WESTERN CHRISTIAN PROBLEMS:  God's Not Dead has good intentions but has anyone stopped to think about the premise and weighed it against what many Christians around the world face?  I have a hard time caring about a college freshman getting bent out of shape because a professor is going to fail him for believing in God when all over the world people are fearing for their lives because they believe Jesus is an actual Savior. I think that the huge contemporary Christian response to this movie is in reaction to the changes that we see taking place in America. Before you accuse me of not being sensitive to the college student's trials - I have faced them too.  I get it.  I went to college in the late 90's.  I had to face hard questions.  These hard questions just prepared me for the harder questions that I would receive from inside the church as a pastor.  In reality, when you face hard questions about the existence of God it usually doesn't end with the Newsboys and celebrities backing you up.  Sometimes, like Solomon in Ecclesiastes you end up with more questions than answers and you're back to faith.  I think it is important for college students to know what they believe and why they believe it.  I think in the end, that is the good that can come from a movie like this.  But why does the Christian community respond so strongly to a movie and yet our response is so anemic to things of greater importance?   

HYPOCRISY.  Noah came to theaters this past weekend and I am pretty sure it will be number 1 at the box office.  Additionally, it is all over the news and in the minds of believers and non-believers alike.  Noah was written and directed by a man who describes himself as a "not too Jewish Jew" who claims that the film was never meant to be a faithful retelling from Scripture.  I have seen Noah, and it lives up to all the descriptions.  It is not biblical.  

How should Christians respond?  I have heard some say that they will not see it because they will not give their money to an unbeliever.  Yet, many Christians wholeheartedly support Peter Jackson with each an every installment of a Tolkien film.  Peter Jackson is not a Christian.  He does not believe in organized religion or eternal life.  Boycotting a movie or art due to an artist's or organization's intent is a hard theology to live by and is extra-biblical (read 1 Corinthians 10 or Romans 14).  It is hypocritical to boycott a movie because an unbeliever wrote and directed it and not apply that same thinking to every other area of life.  It's exhausting to live by non-biblical rules.  Paul never would have been able to preach on Mars Hill had he applied boycott orthopraxy to his ministry.  

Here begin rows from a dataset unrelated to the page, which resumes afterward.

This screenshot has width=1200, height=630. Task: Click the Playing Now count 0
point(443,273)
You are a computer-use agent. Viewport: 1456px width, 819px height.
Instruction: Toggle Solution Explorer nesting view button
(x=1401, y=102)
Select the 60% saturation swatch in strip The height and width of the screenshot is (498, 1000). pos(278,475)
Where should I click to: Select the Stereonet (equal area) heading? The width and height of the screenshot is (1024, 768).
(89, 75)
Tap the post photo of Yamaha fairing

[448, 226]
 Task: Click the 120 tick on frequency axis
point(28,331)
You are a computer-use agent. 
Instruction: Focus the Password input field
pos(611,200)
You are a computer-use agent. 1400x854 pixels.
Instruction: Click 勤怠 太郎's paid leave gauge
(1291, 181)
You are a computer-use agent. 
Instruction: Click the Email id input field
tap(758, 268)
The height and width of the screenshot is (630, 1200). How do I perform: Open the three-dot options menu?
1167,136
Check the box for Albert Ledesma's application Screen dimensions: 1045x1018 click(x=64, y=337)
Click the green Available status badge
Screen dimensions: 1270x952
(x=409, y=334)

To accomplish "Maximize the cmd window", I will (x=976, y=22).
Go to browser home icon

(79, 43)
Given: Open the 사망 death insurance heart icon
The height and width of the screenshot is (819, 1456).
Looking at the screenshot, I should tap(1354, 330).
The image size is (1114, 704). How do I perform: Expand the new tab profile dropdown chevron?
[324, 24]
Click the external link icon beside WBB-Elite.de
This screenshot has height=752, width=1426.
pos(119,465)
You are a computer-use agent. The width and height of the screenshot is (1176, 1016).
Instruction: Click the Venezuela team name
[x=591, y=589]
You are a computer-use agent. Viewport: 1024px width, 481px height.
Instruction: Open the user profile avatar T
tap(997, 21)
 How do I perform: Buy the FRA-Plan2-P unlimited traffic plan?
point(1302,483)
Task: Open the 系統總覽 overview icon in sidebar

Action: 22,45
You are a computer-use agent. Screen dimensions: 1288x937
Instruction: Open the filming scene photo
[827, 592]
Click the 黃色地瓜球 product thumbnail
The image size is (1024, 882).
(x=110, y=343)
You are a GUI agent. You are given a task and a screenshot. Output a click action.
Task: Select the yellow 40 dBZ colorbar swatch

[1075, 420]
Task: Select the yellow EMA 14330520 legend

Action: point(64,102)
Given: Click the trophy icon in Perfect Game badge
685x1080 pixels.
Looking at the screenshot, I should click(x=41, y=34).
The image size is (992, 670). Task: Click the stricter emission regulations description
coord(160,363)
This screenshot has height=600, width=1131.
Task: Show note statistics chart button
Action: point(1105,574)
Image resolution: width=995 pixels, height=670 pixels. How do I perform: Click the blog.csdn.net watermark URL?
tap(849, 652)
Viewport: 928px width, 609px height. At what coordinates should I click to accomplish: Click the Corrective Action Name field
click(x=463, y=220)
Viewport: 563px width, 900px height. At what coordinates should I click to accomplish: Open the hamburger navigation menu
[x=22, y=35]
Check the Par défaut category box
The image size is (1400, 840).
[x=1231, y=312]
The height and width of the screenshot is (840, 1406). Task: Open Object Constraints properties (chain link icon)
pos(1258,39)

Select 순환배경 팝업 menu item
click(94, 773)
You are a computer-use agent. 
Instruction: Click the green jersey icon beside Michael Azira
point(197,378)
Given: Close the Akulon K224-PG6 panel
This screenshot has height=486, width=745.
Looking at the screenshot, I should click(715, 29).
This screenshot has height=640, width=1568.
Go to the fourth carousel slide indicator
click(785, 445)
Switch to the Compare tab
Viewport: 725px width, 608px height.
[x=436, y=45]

WEAK MISSIOLOGY.  Movies are just movies.  A study was done to ascertain how many people changed their views about Jesus after seeing Passion of The Christ.  The study revealed that less than 1% of the people who saw the movie changed their views about Jesus.  The fact of the matter is that these movies will come and go.  There are more effective ways to tell people about Jesus - you.  If you are a Christian, you are called to preach Christ and to live Christ.  Word and deed.  Studies show that a huge percentage of people, regardless of prior religious affiliation, are very likely to attend church when a person who they feel cares about them invites them.  So many Christians are busy pontificating about the merits of movie making when it would be much more fruitful to take someone to the movie, talk about Jesus over a drink, and invite them to a community of believers that weekend.  Movies are weak missiology.  They don't get the job done.  If I were to guess, I would think that the majority of audiences who saw Son of God were already professing believers.  I would think that those who went to see God's Not Dead are younger audiences who need to be encouraged right now that they are not alone in their faith - of course.  And I would venture to say that your biggest opportunity to get a discussion about religion going would be to see a movie like Noah.    

But at the end of the day, you could skip the movies all together, get into other people's lives, love them, care for them, and tell them all about Jesus and how he has saved you from sin by grace alone through faith in him alone.